A provocative talk from psychologist Barry Schwartz, author of "The Paradox of Choice: Why More Is Less" explaining his view over a central tenet of western societies: freedom of choice.
This is a speech that can easily be misunderstood as a rant on how "old times were better", but believe me is not about that. Is about how the mind works, what makes us happy and how too many choices can hurt us too. It is worth watching.
Why I found it so interesting? Well, as someone that has been living in the US for some time now but that was not born and raised here, I find myself once and again looking at this culture as an anthropologist or a sociologist would do, I just can't help it.
Of course there are many things to praise about the USA, but on the dark side, what I have noticed is that there are too many choices but too little personal responsibility over the choices we made; too much comfort but too little happiness; too much tolerance but too little respect, and a society that seems to have (still) a steady flux of resources but a steady decline in creativity and critical thinking.
I am generalizing of course. But the level of depression and unhappiness is real and the offer of goods seems to increase by the second but the level of happiness or personal satisfaction doesn't seem to raise at all. I am not arguing we should take the route of the "Brave New World", not at all.That was a world of no real choices and no real happiness.
I am arguing in favor or critical thinking. I believe that the mind, -like almost anything else-, needs time and energy to be able to think, to take a step back and think. If it is too busy making decisions all the time and wondering about the 'what if' (the decision was wrong) it has less time and energy to elaborate critical thinking. To step back. To breathe.
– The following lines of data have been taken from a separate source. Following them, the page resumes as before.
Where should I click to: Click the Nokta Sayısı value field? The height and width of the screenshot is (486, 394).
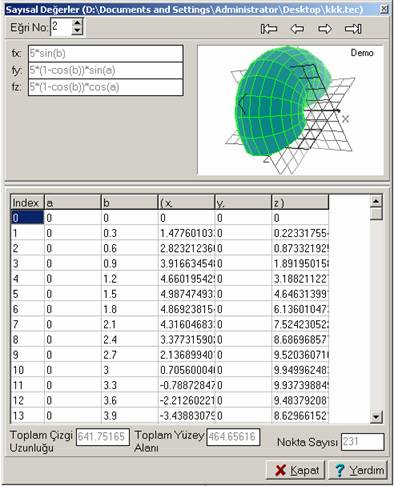[x=362, y=442]
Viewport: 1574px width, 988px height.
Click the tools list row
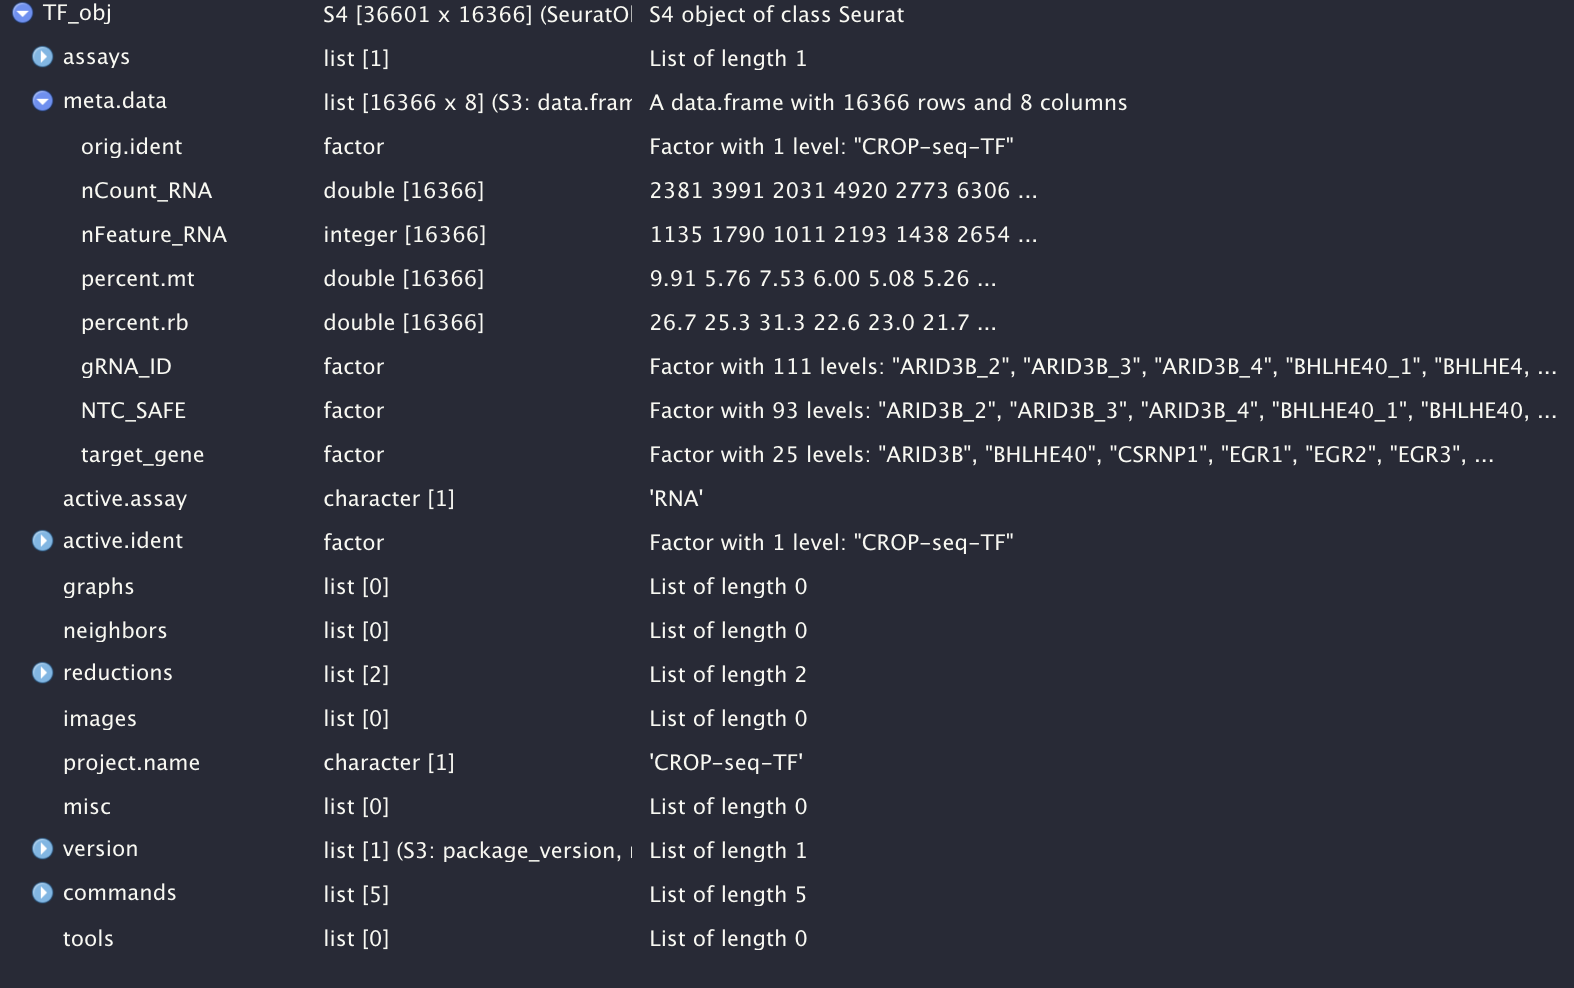point(88,938)
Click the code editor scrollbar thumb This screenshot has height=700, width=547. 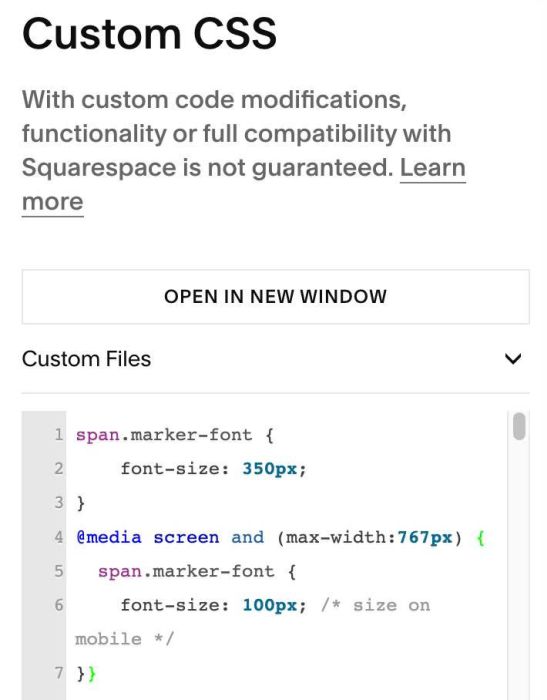[519, 426]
I do not agree with Mr. Schwartz on all levels but I do believe that he raises very good points. From my point of view, this overabundance of choices is one of the reasons creativity, education and critical thinking are not in the raise on this part of the world. But is like the egg and the hen. Which one comes first?
Because critical thinking is also the way to avoid being unhappy by our choices. If you start your decision making process by thinking "Do I need this?" and "Why do I need it?" the number of choices decreases immediately and chances are you will make more counscious choices, what implies less unhappiness over them and more personal responsability.
Critical thinking allows you to manage yourself pretty well without feeling overwhelmed, no matter how many choices are out there. Still, I do agree with him that on some things we may have too many choices.
What is the magic number? I don't know either. I know is not one, and I don't think is two either. The presidential elections are a good example: why just two choices? Wouldn't three real options made everything more interesting and less black and white? (pun intended).
What do you think about the choices you have available?